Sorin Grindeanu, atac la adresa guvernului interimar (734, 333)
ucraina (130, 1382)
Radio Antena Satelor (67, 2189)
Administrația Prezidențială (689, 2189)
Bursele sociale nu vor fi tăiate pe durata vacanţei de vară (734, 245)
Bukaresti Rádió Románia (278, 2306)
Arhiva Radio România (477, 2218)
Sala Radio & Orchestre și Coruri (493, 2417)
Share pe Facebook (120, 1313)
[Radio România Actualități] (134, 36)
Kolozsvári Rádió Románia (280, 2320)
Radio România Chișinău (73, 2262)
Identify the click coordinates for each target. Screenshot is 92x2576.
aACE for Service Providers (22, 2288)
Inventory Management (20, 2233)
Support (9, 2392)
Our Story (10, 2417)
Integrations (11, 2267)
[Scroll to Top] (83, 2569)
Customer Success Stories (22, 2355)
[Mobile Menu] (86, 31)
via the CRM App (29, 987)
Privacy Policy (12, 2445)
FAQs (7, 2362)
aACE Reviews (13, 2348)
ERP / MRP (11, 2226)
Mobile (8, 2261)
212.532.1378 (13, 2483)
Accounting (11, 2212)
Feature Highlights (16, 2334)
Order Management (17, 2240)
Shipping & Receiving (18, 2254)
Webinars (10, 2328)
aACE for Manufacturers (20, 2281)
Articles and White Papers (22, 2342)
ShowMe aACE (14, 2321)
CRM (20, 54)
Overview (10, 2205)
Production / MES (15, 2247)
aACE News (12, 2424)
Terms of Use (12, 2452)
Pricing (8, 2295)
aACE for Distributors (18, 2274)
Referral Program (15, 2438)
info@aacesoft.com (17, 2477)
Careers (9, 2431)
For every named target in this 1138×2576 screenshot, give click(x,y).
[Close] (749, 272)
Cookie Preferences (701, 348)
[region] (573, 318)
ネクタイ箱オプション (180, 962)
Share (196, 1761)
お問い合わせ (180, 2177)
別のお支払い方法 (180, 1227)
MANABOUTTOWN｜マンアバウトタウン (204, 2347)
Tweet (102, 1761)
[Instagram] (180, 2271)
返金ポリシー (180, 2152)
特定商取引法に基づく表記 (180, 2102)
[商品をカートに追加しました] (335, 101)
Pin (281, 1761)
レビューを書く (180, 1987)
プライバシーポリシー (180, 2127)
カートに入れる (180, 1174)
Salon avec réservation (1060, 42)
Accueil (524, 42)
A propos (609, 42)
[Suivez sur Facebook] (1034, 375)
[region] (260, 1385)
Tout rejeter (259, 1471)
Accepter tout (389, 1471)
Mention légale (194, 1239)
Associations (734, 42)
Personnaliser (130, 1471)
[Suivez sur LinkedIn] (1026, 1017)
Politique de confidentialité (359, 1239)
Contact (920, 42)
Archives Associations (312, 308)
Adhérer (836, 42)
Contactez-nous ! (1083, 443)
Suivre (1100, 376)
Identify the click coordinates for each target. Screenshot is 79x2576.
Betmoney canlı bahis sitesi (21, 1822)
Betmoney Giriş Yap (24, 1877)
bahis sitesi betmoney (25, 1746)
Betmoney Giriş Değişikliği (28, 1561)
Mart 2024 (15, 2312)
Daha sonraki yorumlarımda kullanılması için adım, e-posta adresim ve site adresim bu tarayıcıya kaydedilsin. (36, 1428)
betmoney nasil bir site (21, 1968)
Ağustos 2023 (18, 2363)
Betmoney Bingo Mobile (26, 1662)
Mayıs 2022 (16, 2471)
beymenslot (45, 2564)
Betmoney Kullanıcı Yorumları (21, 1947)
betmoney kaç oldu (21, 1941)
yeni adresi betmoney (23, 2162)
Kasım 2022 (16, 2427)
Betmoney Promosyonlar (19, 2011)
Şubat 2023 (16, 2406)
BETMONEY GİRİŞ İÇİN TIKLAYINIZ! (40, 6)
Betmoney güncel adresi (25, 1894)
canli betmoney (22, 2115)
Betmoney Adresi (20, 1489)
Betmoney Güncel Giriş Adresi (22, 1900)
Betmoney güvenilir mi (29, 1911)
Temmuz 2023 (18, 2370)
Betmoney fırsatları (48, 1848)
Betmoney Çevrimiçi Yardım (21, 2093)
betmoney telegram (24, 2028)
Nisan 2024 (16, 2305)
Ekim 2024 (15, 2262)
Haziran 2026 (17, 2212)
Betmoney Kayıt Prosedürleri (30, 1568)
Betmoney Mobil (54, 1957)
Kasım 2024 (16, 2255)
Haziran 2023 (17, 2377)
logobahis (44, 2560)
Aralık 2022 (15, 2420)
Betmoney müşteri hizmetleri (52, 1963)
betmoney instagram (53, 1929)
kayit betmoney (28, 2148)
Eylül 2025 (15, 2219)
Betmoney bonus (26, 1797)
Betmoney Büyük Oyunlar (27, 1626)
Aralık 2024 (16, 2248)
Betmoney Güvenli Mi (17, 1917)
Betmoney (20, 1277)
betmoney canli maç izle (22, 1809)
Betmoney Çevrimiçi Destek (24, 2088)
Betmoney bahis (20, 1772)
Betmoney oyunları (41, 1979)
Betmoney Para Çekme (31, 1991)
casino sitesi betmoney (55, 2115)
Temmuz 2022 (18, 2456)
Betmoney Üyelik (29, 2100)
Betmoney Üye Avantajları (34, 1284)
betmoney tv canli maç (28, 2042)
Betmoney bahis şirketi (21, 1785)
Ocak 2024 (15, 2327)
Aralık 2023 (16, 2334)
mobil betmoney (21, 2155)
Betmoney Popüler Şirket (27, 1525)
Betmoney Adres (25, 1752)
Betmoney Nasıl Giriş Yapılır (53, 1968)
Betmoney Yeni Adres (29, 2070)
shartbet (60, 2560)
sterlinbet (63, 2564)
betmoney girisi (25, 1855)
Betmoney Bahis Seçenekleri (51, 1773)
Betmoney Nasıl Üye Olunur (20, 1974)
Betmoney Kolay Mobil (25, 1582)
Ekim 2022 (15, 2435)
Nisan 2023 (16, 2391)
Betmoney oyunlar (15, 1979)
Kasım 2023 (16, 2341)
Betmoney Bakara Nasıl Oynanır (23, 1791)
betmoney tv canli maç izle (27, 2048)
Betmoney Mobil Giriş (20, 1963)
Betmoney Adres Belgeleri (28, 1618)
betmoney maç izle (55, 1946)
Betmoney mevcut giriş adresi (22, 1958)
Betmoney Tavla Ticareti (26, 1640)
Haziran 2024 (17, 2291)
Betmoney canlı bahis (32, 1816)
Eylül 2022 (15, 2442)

········

WHAT THE EXERCISE ASKS -> So that no detail is lost, give every line of the data again exactly.

TASK OUTPUT ->
Sorin Grindeanu, atac la adresa guvernului interimar (734, 333)
ucraina (130, 1382)
Radio Antena Satelor (67, 2189)
Administrația Prezidențială (689, 2189)
Bursele sociale nu vor fi tăiate pe durata vacanţei de vară (734, 245)
Bukaresti Rádió Románia (278, 2306)
Arhiva Radio România (477, 2218)
Sala Radio & Orchestre și Coruri (493, 2417)
Share pe Facebook (120, 1313)
[Radio România Actualități] (134, 36)
Kolozsvári Rádió Románia (280, 2320)
Radio România Chișinău (73, 2262)
Identify the click coordinates for each target. Screenshot is 92x2576.
aACE for Service Providers (22, 2288)
Inventory Management (20, 2233)
Support (9, 2392)
Our Story (10, 2417)
Integrations (11, 2267)
[Scroll to Top] (83, 2569)
Customer Success Stories (22, 2355)
[Mobile Menu] (86, 31)
via the CRM App (29, 987)
Privacy Policy (12, 2445)
FAQs (7, 2362)
aACE Reviews (13, 2348)
ERP / MRP (11, 2226)
Mobile (8, 2261)
212.532.1378 (13, 2483)
Accounting (11, 2212)
Feature Highlights (16, 2334)
Order Management (17, 2240)
Shipping & Receiving (18, 2254)
Webinars (10, 2328)
aACE for Manufacturers (20, 2281)
Articles and White Papers (22, 2342)
ShowMe aACE (14, 2321)
CRM (20, 54)
Overview (10, 2205)
Production / MES (15, 2247)
aACE News (12, 2424)
Terms of Use (12, 2452)
Pricing (8, 2295)
aACE for Distributors (18, 2274)
Referral Program (15, 2438)
info@aacesoft.com (17, 2477)
Careers (9, 2431)
For every named target in this 1138×2576 screenshot, give click(x,y).
[Close] (749, 272)
Cookie Preferences (701, 348)
[region] (573, 318)
ネクタイ箱オプション (180, 962)
Share (196, 1761)
お問い合わせ (180, 2177)
別のお支払い方法 (180, 1227)
MANABOUTTOWN｜マンアバウトタウン (204, 2347)
Tweet (102, 1761)
[Instagram] (180, 2271)
返金ポリシー (180, 2152)
特定商取引法に基づく表記 (180, 2102)
[商品をカートに追加しました] (335, 101)
Pin (281, 1761)
レビューを書く (180, 1987)
プライバシーポリシー (180, 2127)
カートに入れる (180, 1174)
Salon avec réservation (1060, 42)
Accueil (524, 42)
A propos (609, 42)
[Suivez sur Facebook] (1034, 375)
[region] (260, 1385)
Tout rejeter (259, 1471)
Accepter tout (389, 1471)
Mention légale (194, 1239)
Associations (734, 42)
Personnaliser (130, 1471)
[Suivez sur LinkedIn] (1026, 1017)
Politique de confidentialité (359, 1239)
Contact (920, 42)
Archives Associations (312, 308)
Adhérer (836, 42)
Contactez-nous ! (1083, 443)
Suivre (1100, 376)
Identify the click coordinates for each target. Screenshot is 79x2576.
Betmoney canlı bahis sitesi (21, 1822)
Betmoney Giriş Yap (24, 1877)
bahis sitesi betmoney (25, 1746)
Betmoney Giriş Değişikliği (28, 1561)
Mart 2024 (15, 2312)
Daha sonraki yorumlarımda kullanılması için adım, e-posta adresim ve site adresim bu tarayıcıya kaydedilsin. (36, 1428)
betmoney nasil bir site (21, 1968)
Ağustos 2023 (18, 2363)
Betmoney Bingo Mobile (26, 1662)
Mayıs 2022 (16, 2471)
beymenslot (45, 2564)
Betmoney Kullanıcı Yorumları (21, 1947)
betmoney kaç oldu (21, 1941)
yeni adresi betmoney (23, 2162)
Kasım 2022 (16, 2427)
Betmoney Promosyonlar (19, 2011)
Şubat 2023 (16, 2406)
BETMONEY GİRİŞ İÇİN TIKLAYINIZ! (40, 6)
Betmoney güncel adresi (25, 1894)
canli betmoney (22, 2115)
Betmoney Adresi (20, 1489)
Betmoney Güncel Giriş Adresi (22, 1900)
Betmoney güvenilir mi (29, 1911)
Temmuz 2023 (18, 2370)
Betmoney fırsatları (48, 1848)
Betmoney Çevrimiçi Yardım (21, 2093)
betmoney telegram (24, 2028)
Nisan 2024 (16, 2305)
Ekim 2024 (15, 2262)
Haziran 2026 (17, 2212)
Betmoney Kayıt Prosedürleri (30, 1568)
Betmoney Mobil (54, 1957)
Kasım 2024 (16, 2255)
Haziran 2023 (17, 2377)
logobahis (44, 2560)
Aralık 2022 (15, 2420)
Betmoney müşteri hizmetleri (52, 1963)
betmoney instagram (53, 1929)
kayit betmoney (28, 2148)
Eylül 2025 (15, 2219)
Betmoney bonus (26, 1797)
Betmoney Büyük Oyunlar (27, 1626)
Aralık 2024 (16, 2248)
Betmoney Güvenli Mi (17, 1917)
Betmoney (20, 1277)
betmoney canli maç izle (22, 1809)
Betmoney Çevrimiçi Destek (24, 2088)
Betmoney bahis (20, 1772)
Betmoney oyunları (41, 1979)
Betmoney Para Çekme (31, 1991)
casino sitesi betmoney (55, 2115)
Temmuz 2022 (18, 2456)
Betmoney Üyelik (29, 2100)
Betmoney Üye Avantajları (34, 1284)
betmoney tv canli maç (28, 2042)
Betmoney bahis şirketi (21, 1785)
Ocak 2024 (15, 2327)
Aralık 2023 (16, 2334)
mobil betmoney (21, 2155)
Betmoney Popüler Şirket (27, 1525)
Betmoney Adres (25, 1752)
Betmoney Nasıl Giriş Yapılır (53, 1968)
Betmoney Yeni Adres (29, 2070)
shartbet (60, 2560)
sterlinbet (63, 2564)
betmoney girisi (25, 1855)
Betmoney Bahis Seçenekleri (51, 1773)
Betmoney Nasıl Üye Olunur (20, 1974)
Betmoney Kolay Mobil (25, 1582)
Ekim 2022 (15, 2435)
Nisan 2023 (16, 2391)
Betmoney oyunlar (15, 1979)
Kasım 2023 (16, 2341)
Betmoney Bakara Nasıl Oynanır (23, 1791)
betmoney tv canli maç izle (27, 2048)
Betmoney Mobil Giriş (20, 1963)
Betmoney Adres Belgeleri (28, 1618)
betmoney maç izle (55, 1946)
Betmoney mevcut giriş adresi (22, 1958)
Betmoney Tavla Ticareti (26, 1640)
Haziran 2024 (17, 2291)
Betmoney canlı bahis (32, 1816)
Eylül 2022 (15, 2442)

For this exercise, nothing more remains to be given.